Exercise :: Can you rewrite everything from the start of the records down to the line containing "pos(27,398)", changing "meeting overlay" to "call window" and keeping all else the same, with the pictures left out?

··· Record extracts

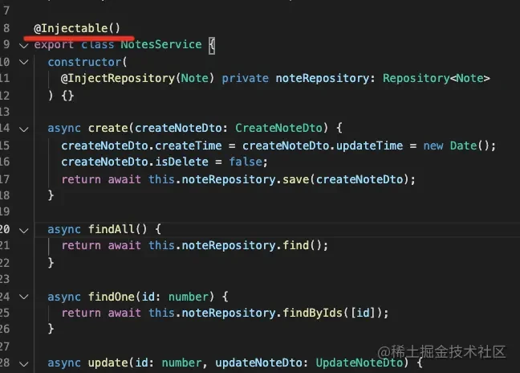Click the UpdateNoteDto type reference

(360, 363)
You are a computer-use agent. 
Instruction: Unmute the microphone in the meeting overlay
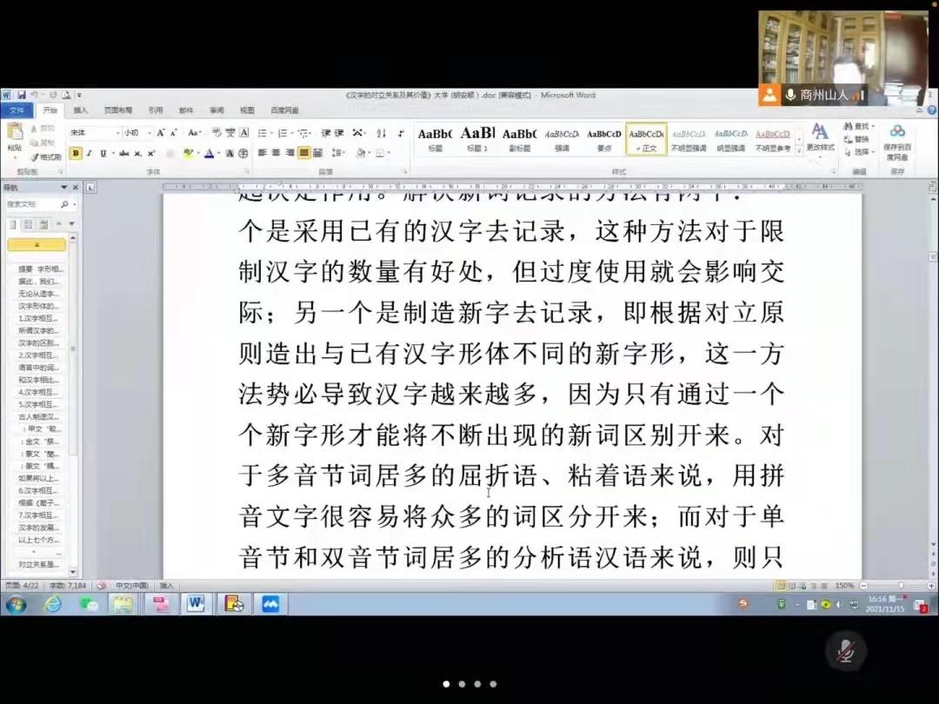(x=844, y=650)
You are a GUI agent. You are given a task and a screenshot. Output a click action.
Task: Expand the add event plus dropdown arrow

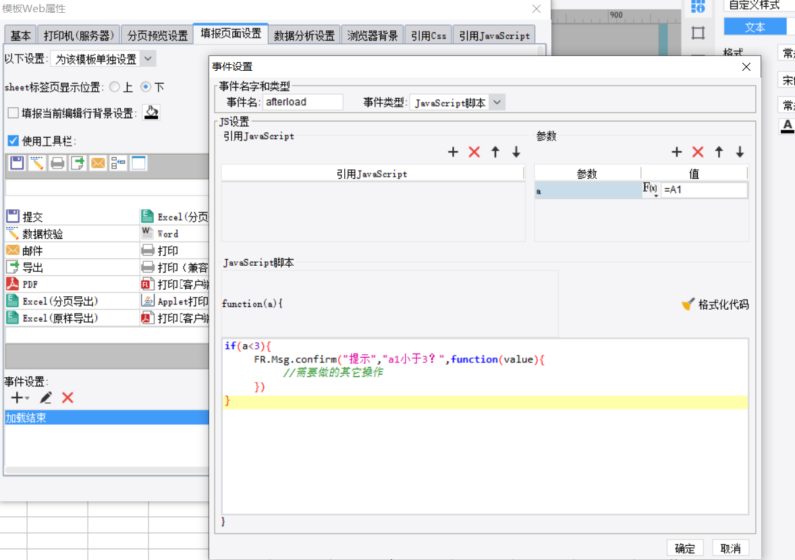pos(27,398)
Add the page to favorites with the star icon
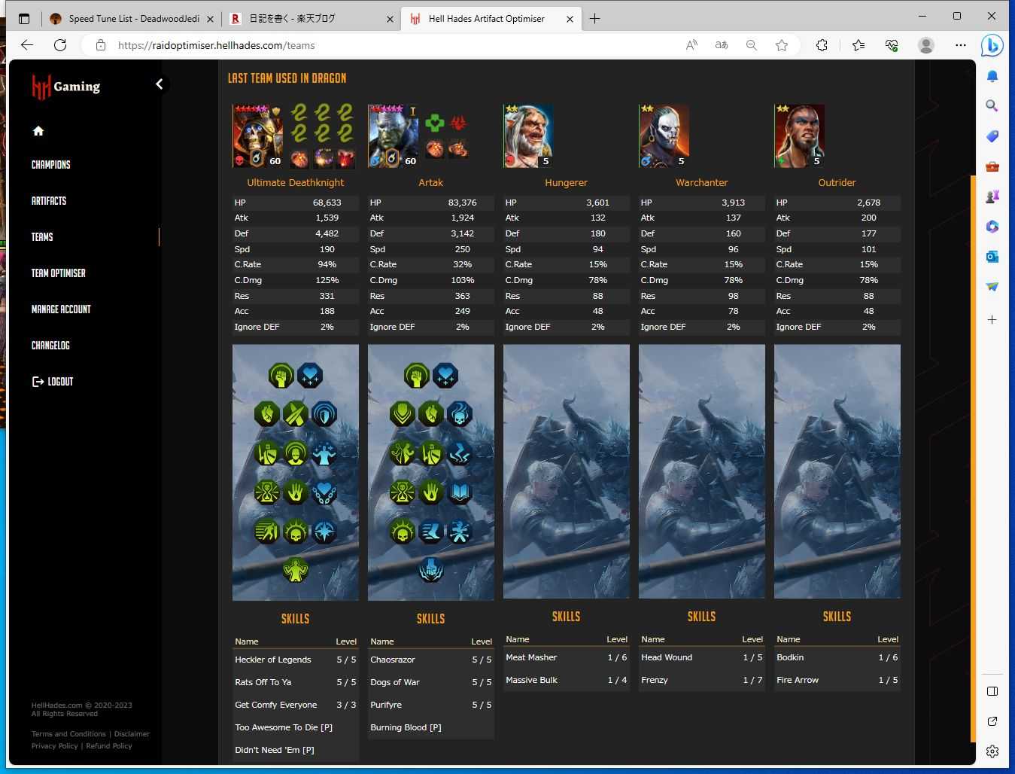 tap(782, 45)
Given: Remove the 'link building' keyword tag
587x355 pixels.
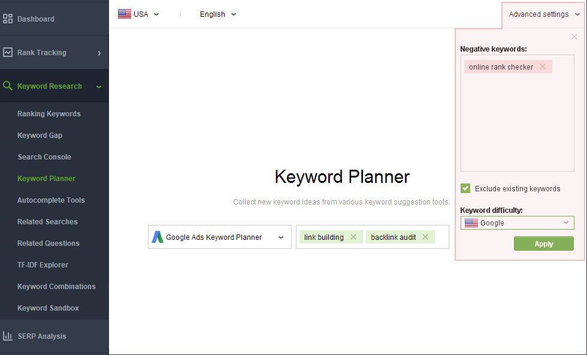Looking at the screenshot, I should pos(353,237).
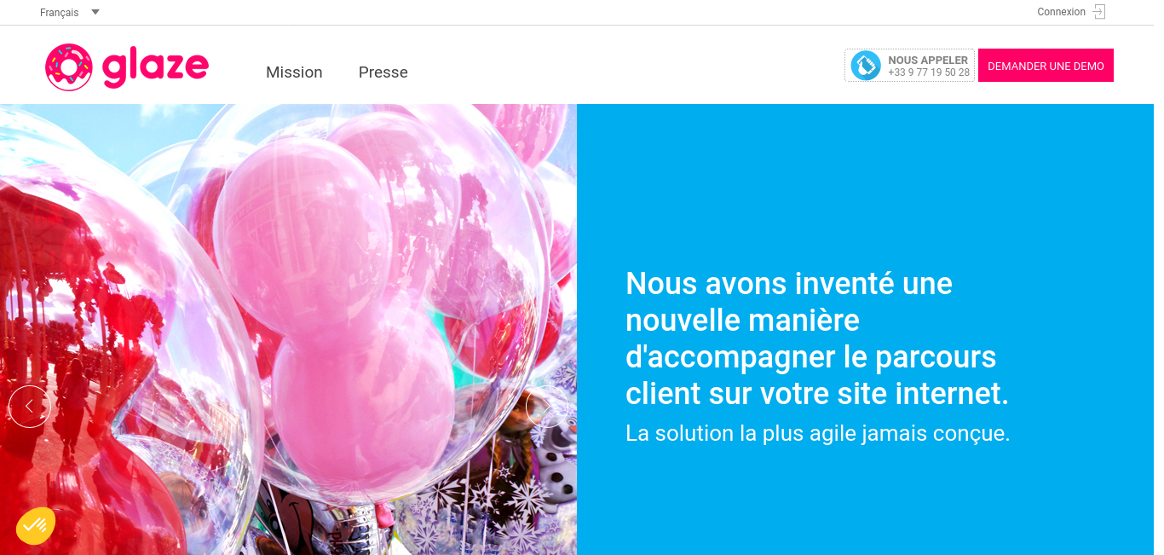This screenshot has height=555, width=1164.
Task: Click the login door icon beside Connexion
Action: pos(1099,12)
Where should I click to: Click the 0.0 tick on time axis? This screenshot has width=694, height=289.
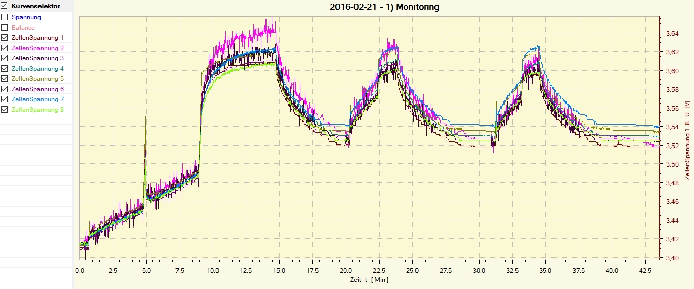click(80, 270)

······

Expected answer ::
Click the UpdateNoteDto type reference

(360, 363)
You are a computer-use agent. 
Instruction: Unmute the microphone in the call window
(x=844, y=650)
You are a GUI agent. You are given a task and a screenshot. Output a click action.
Task: Expand the add event plus dropdown arrow

pos(27,398)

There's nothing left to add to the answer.